** SUPPLIED DATA follows **
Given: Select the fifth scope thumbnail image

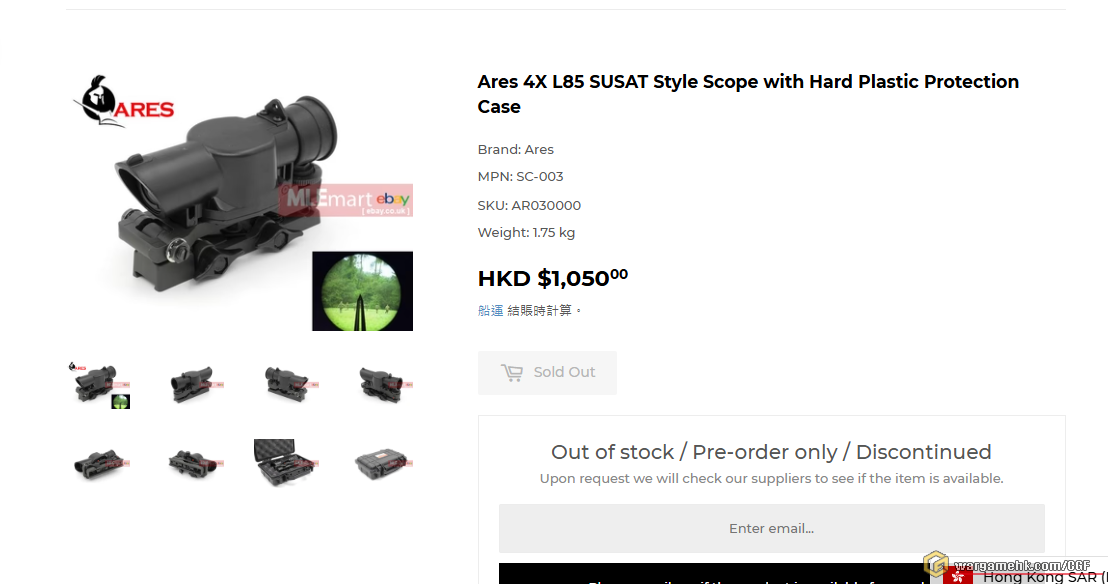Looking at the screenshot, I should point(99,463).
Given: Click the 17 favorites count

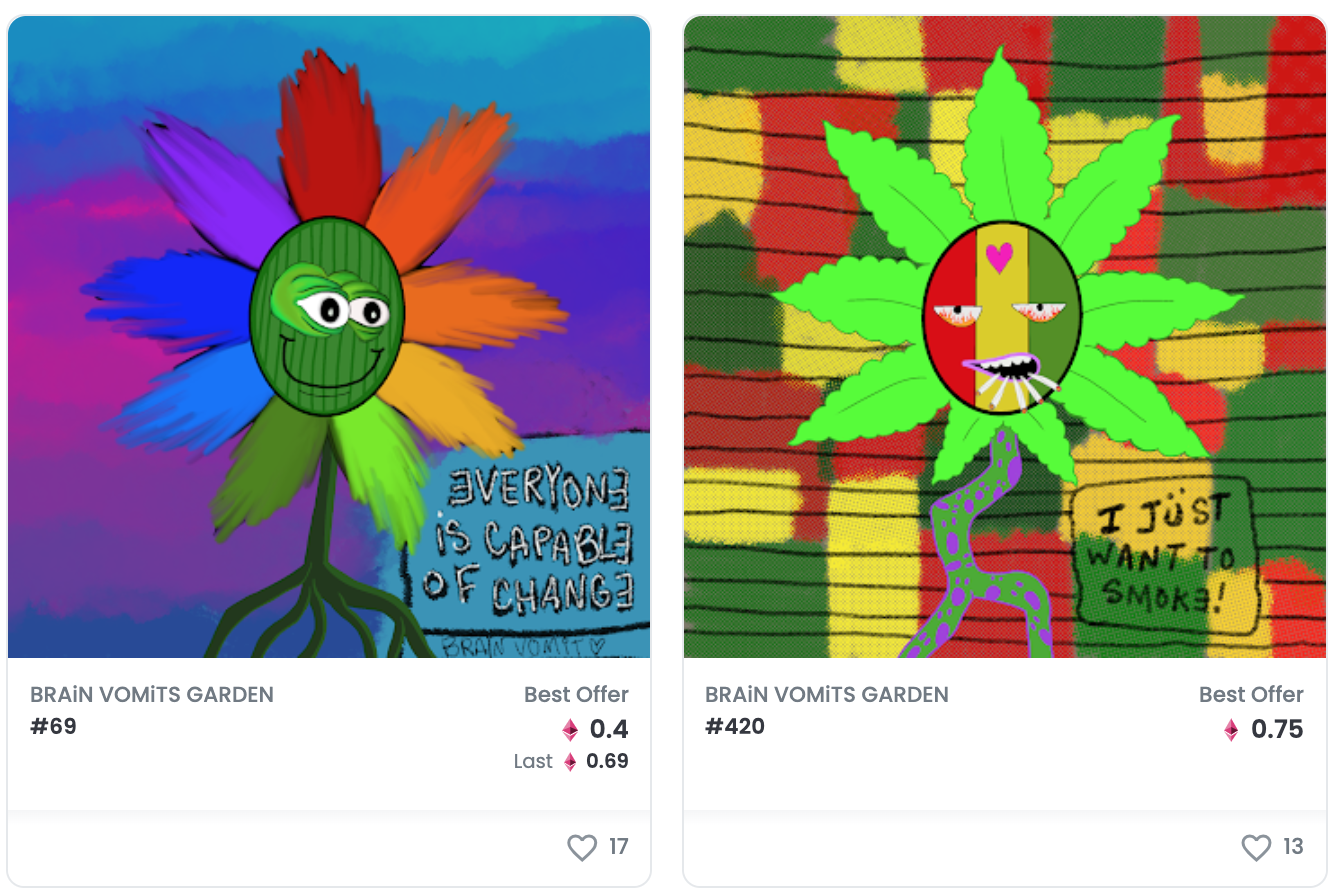Looking at the screenshot, I should (619, 848).
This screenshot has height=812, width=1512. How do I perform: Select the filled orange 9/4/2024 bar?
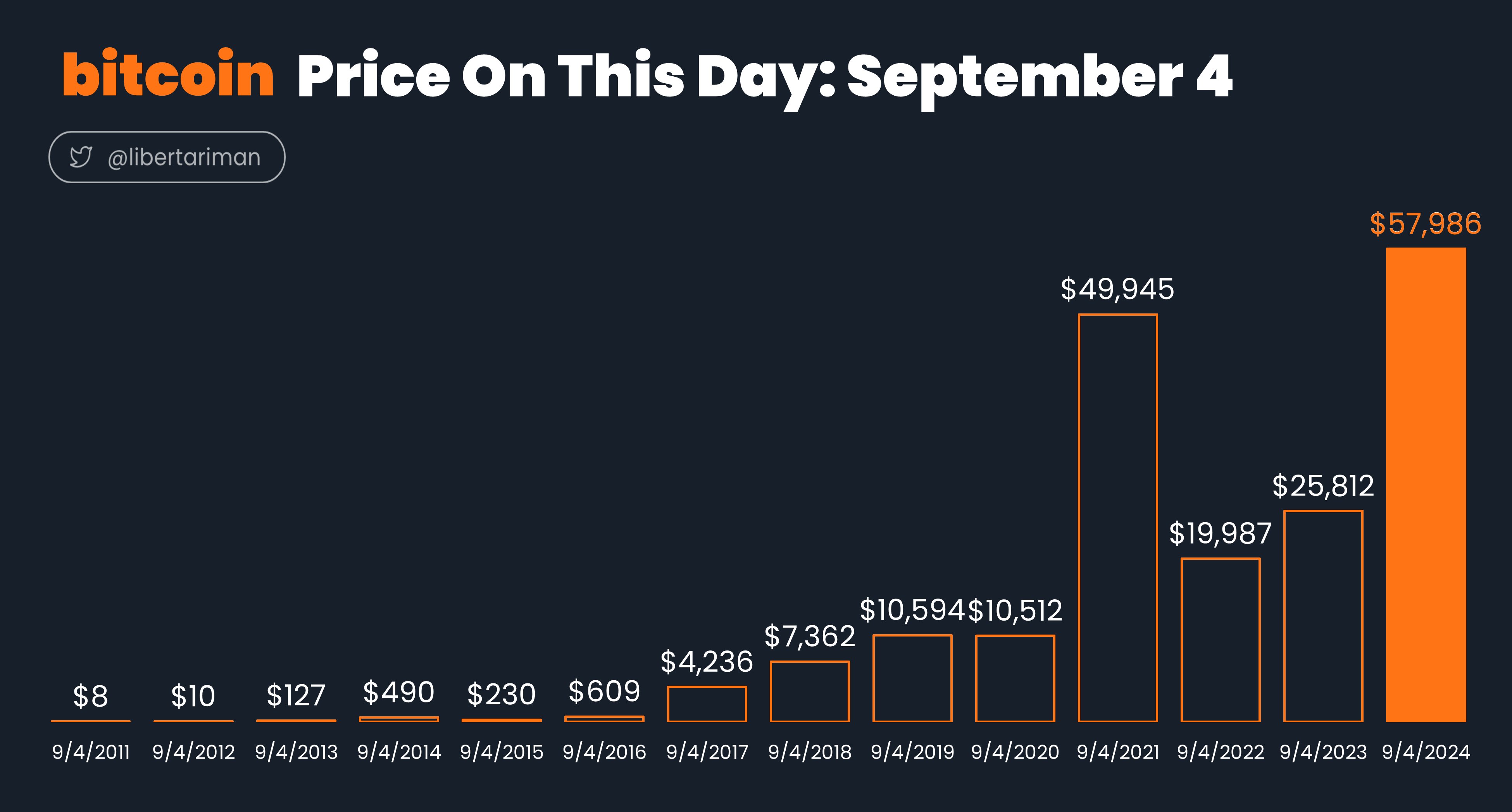click(1426, 485)
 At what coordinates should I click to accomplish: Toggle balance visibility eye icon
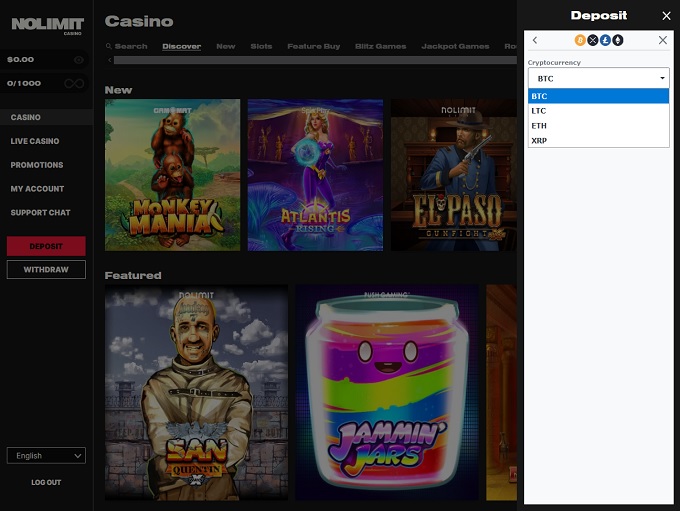tap(78, 60)
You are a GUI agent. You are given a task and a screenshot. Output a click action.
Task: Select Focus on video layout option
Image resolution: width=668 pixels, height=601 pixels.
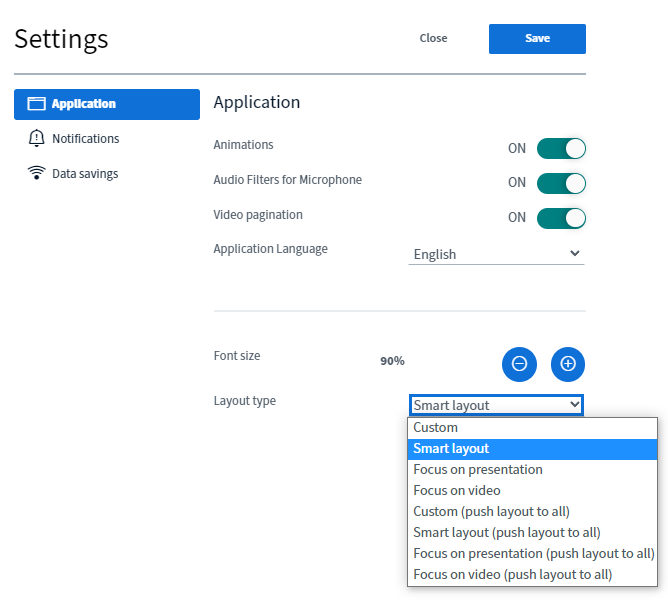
** End of SUPPLIED DATA **
**TASK GOAL**
The job here is to write out the records exactly, pictures excluded.

**SOLUTION**
Given: Select the fifth scope thumbnail image

Looking at the screenshot, I should point(99,463).
Given: Click the 17 favorites count

Looking at the screenshot, I should (619, 848).
This screenshot has height=812, width=1512. How do I perform: Select the filled orange 9/4/2024 bar?
click(1426, 485)
 At what coordinates should I click to accomplish: Toggle balance visibility eye icon
tap(78, 60)
You are a GUI agent. You are given a task and a screenshot. Output a click action.
Task: Select Focus on video layout option
Image resolution: width=668 pixels, height=601 pixels.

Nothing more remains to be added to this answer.